Dutch Princess Photograph Controversy
The Dutch Royal Family are often criticised for their legal objections to the publication of unofficial photographs featuring family members. In October, 2007, they sued Vereniging MARTIJN after a user posted official pictures of a three-year-old Royal Princess to a webforum operated by the group. The verdict of this hearing has been described as a precedent for the censorship of user-generated content, via a chilling effect in Dutch Law.
- October 24 - MARTIJN received objections from the Royal Family, concerning official photos of the Princess that had been posted on their web forum. They were ordered to remove these photographs. Eventually, the photographs were removed.

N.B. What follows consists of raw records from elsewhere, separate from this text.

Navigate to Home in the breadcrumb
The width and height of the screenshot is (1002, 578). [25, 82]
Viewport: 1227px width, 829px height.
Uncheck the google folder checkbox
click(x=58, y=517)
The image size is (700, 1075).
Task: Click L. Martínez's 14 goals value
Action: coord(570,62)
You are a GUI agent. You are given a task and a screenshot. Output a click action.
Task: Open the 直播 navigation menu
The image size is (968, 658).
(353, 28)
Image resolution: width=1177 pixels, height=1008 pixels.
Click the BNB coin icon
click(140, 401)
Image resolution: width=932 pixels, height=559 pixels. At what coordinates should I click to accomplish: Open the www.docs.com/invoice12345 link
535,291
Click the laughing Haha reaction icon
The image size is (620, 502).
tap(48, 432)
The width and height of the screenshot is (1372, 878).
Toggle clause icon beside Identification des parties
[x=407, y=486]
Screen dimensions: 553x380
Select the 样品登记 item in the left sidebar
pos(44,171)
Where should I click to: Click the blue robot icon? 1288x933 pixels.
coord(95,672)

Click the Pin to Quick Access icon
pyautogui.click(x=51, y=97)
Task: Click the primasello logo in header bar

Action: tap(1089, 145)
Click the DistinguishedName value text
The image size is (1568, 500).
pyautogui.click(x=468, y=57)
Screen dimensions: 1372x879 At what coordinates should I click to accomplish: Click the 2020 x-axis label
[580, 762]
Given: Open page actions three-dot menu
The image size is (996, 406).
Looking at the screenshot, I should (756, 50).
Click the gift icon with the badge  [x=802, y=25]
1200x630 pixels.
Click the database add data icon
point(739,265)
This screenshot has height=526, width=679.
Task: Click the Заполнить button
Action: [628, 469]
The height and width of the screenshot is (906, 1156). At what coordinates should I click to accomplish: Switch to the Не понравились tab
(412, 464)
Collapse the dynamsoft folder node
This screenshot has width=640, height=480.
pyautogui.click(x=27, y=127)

- October 26 - At 13:38, MARTIJN are ordered by e-mail to remove the photos from a "hidden section" of their website, which was in fact an administrator's room, used for reviewing deleted topics. The legal representative was aware that the thread still existed, as the photographs were located on the Royal Family's official website, meaning that they had access to information about where they were being viewed. On 14:55 (5 minutes before deadline) MARTIJN answered, asserting that no photos had existed on the hidden section of their website. At 16:45, they received a court order, including documentation. They were to attend court on 11:00 on the 29th, ordered to pay a fine and sign an agreement saying that they would owe 50,000 Euros for every future "offence" of posting such a photograph. The lawsuit was premised upon the royal family's right to privacy.
- Unsurprisingly, the story hit the media, and the anti-pedophile weblogs over the weekend of 27 and 28 October, with self-made dog protection activist and "pedophile hunter" Yvonne van Hertum weighing in particularly heavily. Using her then stopchildabuse.wordpress.com website, she characteristically bragged about giving the prosecutor information, and slammed what she saw as the "filthy" language accompanying the photos on MARTIJN's website.
- October 27 and 28 - A well known attorney in the IT field (Christiaan Alberdingk Thijm) publishes a column piece on a prominent Dutch news site, entitled "Who will save MARTIJN" (trans). He states his fear that this case might set a precedent for "bad law", and the censorship of web forums, bearing in mind that the image was linked by a user, and removed by the website's owner.
- Roderik Muit is asked to visit a lawyer who has defended MARTIJN in the past, but the lawyer is not in. Eventually, MARTIJN find out that the lawyer is not available to defend MARTIJN, so Muit voluntarily steps forward to read MARTIJN's statement at court on the 29th.
- October 29 - The Hearing - Muit reads the defence statement available in our references, and Government Attorney Henk Jan Boukema presents the case for the prosecution. Van Hertum's complaint against the allegedly "filthy" language in the MARTIJN went forward as evidence in the prosecution case, despite the fact that the 'filthiest' language visible in the screen-shots accompanying the prosecutor's complaint was that of a poster describing it as "fortunate" that the royal family had children. A number of media organs are keen to interview Muit after the hearing, and he co-operates.
- September 4 - A verdict was reached. MARTIJN were not fined, but were charged for all court costs (about EUR 1250), and forced to pay a future fine for every repeat offence (EUR 5,000).
RTL Boulevard, a "glossy" news magazine TV show in The Netherlands, were particularly active in publicising the hearing, Muit's defence and the eventual verdict. On Monday, the night after the court hearing, they aired a piece which included a short clip of Muit, accompanied by the subscript "Roderik Muit, MARTIJN member", naming Van Hertum's group multiple times as well. Two days later, Muit received a personal phone-call from a RTL Boulevard staff member, who pleaded with him to ditch his involvement with MARTIJN, asserting that Yvonne van Hertum was probably earnest in her 'quest'.
On Thursday night, RTL Boulevard did a piece on the verdict. The female presenter mentioned that she respected Muit for standing up in defence of free speech. She was cut off by her flamboyant male counterpart who equated her "vagueness" with what he saw as the typical pro-pedophile argument, handing over to a "crime expert" guest by suggesting that the same argument must be common among sex tourists, probably referencing their involvement in child pornography. Two months later, the female presenter left the show, dissatisfied with its general tone.